You have undoubtedly noticed that the U.S. national debt is Topic A in Washington.
It’s telling that many of those politicians screaming loudest about federal budgets deficits were silent on the issue for most of this decade. Now that many have taken up the Fox News-driven narrative that we are spending ourselves into national bankruptcy, the predictable posturing has begun. Earmarks are out. No government program is safe, the politicians declare (unless it’s in their district).
I have heard many fair-minded folks argue that the new Congress with its Republican House majority and growing GOP strength in the Senate will change the way Washington works.
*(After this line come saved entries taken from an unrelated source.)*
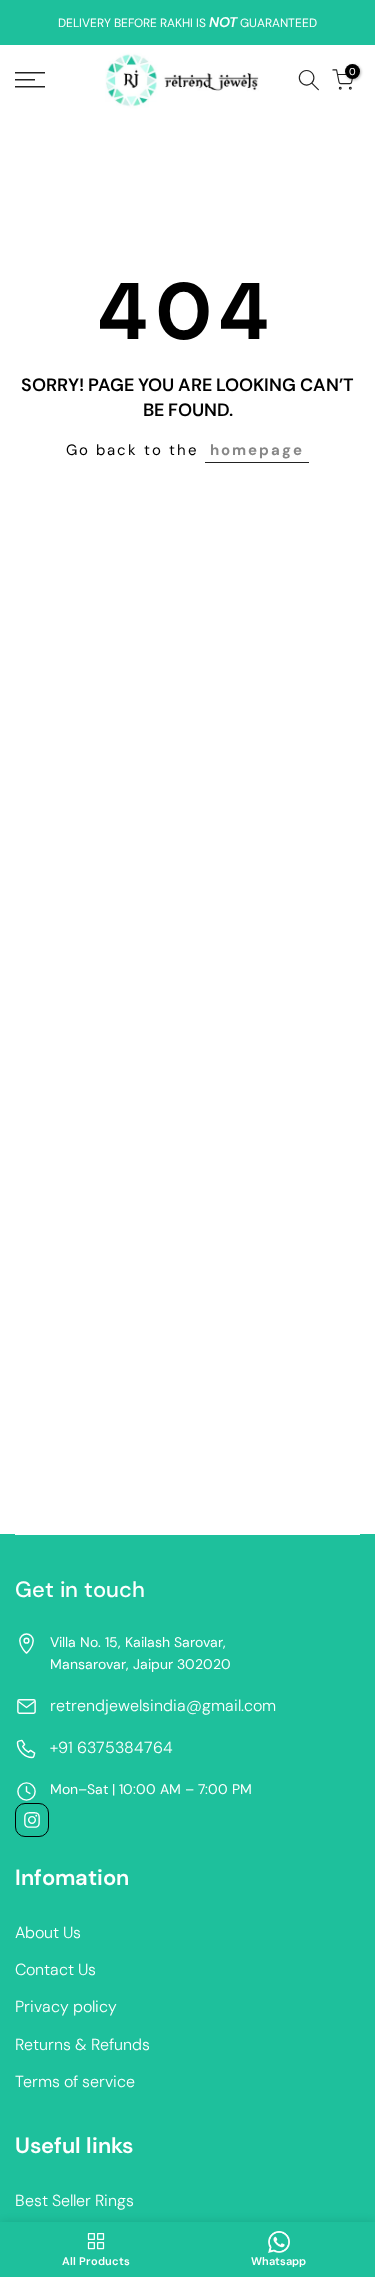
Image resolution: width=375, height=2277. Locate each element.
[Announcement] (187, 23)
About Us (48, 1932)
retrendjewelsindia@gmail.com (163, 1705)
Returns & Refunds (82, 2044)
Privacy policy (66, 2006)
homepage (257, 450)
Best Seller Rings (74, 2200)
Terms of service (75, 2081)
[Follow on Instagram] (32, 1820)
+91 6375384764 (111, 1747)
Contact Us (55, 1969)
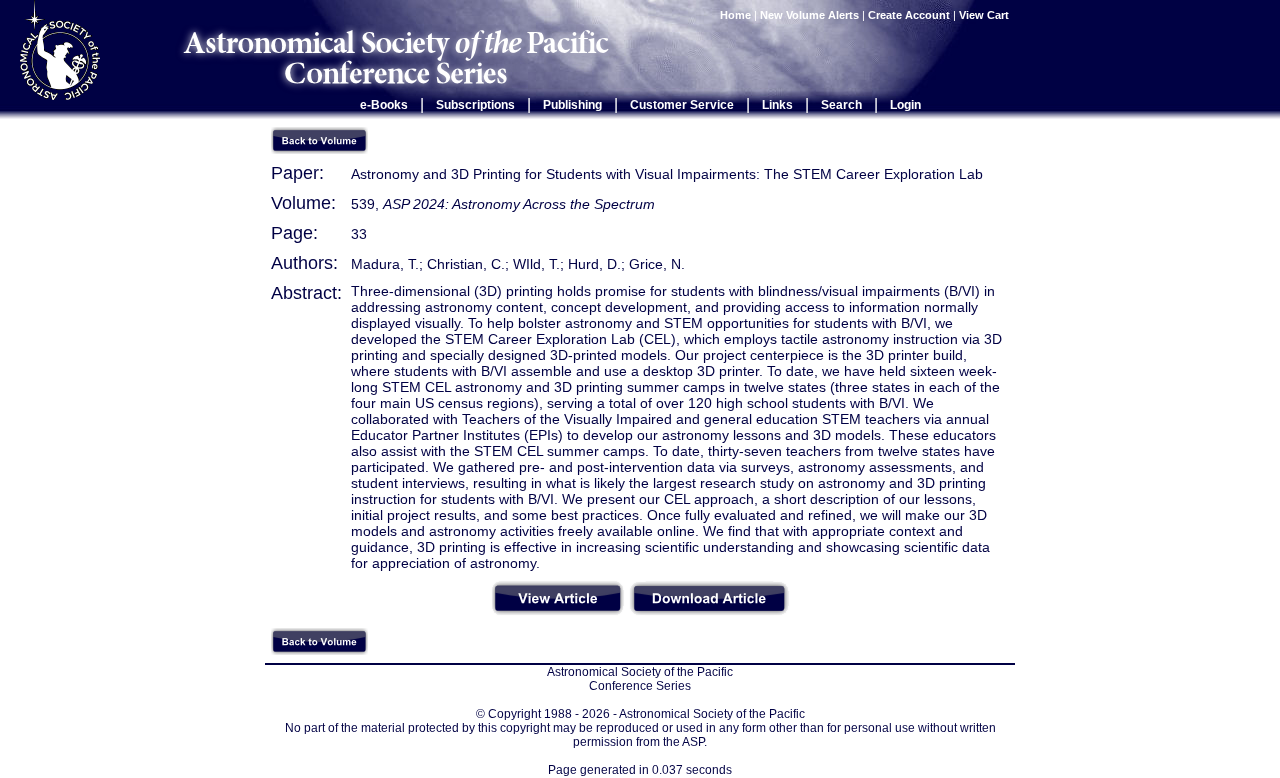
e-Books (384, 105)
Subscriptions (475, 105)
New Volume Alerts (809, 15)
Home (735, 15)
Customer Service (682, 105)
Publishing (572, 105)
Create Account (909, 15)
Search (841, 105)
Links (777, 105)
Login (905, 105)
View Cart (985, 15)
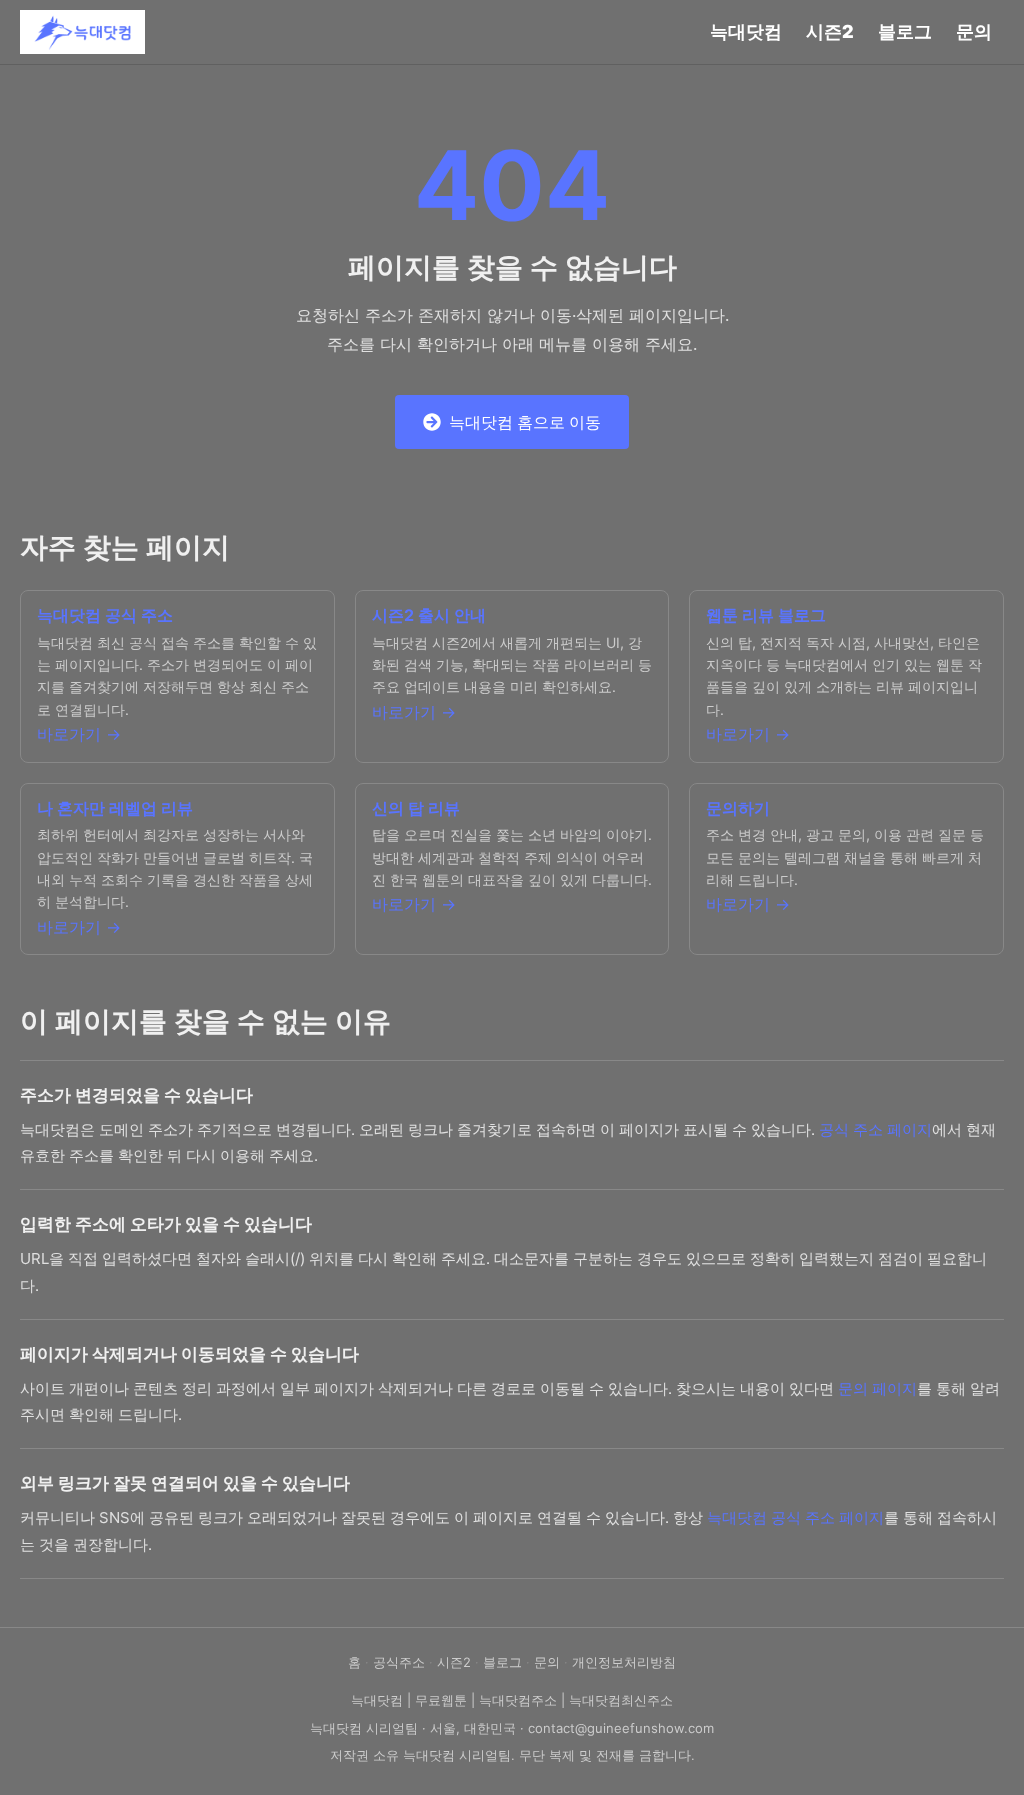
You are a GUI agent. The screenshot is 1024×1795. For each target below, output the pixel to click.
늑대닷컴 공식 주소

Perhaps, but don’t bet your pay check on it.
The so-called fiscal conservatives have recently moved during a lame-duck session of Congress to cut off debate and perhaps scuttle extension of the START treaty with Russia. Opponents say the strategic arms agreement, an extension of a similar agreement signed by President George Herbert Walker Bush in 1991, lacks provisions for modernizing U.S. nuclear forces and could prevent development and deployment of anti-missile defenses.
Those nuclear weapons left after U.S. and Russian ratification of the START II treaty should be properly maintained and secured. The U.S. does not need to modernize a nuclear force that has become a costly anachronism in the age of asymmetrical warfare. Furthermore, a deeply indebted U.S. simply cannot afford to build and deploy a new anti-missile system while it fights a war in Afghanistan with no end in sight.
Besides, even the global nuclear strategist Richard Nixon realized that missile defenses are destabilizing (a nation that could defend against a strategic missile attack is more likely to use its strategic weapons first), which is why President Nixon signed the 1972 Anti-Ballistic Missile Treaty.
We do not need and can no longer afford new nuclear weapons. The U.S. can barely afford to maintain its current arsenal, which for better or worse we must do.
Our foremost national security responsibility is to the men and woman fighting in Afghanistan.
There are numerous examples of where federal spending can be cut. The pain should be distributed equally, but the political reality is that those with K Street connections will again win out in the coming budget showdown.
In the spirit of compromise, I am prepared to give up something I consider vital to American science and technology: manned spaceflight. We are pioneers in exploring the solar system. But we are broke.
Until such time as we get our fiscal house in order, NASA should concentrate on less expansive unmanned exploration of space by making greater use of robotic systems. In this way, we can continue gathering knowledge about the Earth and the solar system while improving the performance and reliability of robots.
If designed properly, these systems will continue to deliver the biggest scientific bang for the buck.
What I propose is of course anathema to the U.S. space lobby. Too bad. Human space exploration, like many other U.S. programs, will be a pay-as-you-go enterprise unless and until we fix our budget mess.
What would you be willing to give up?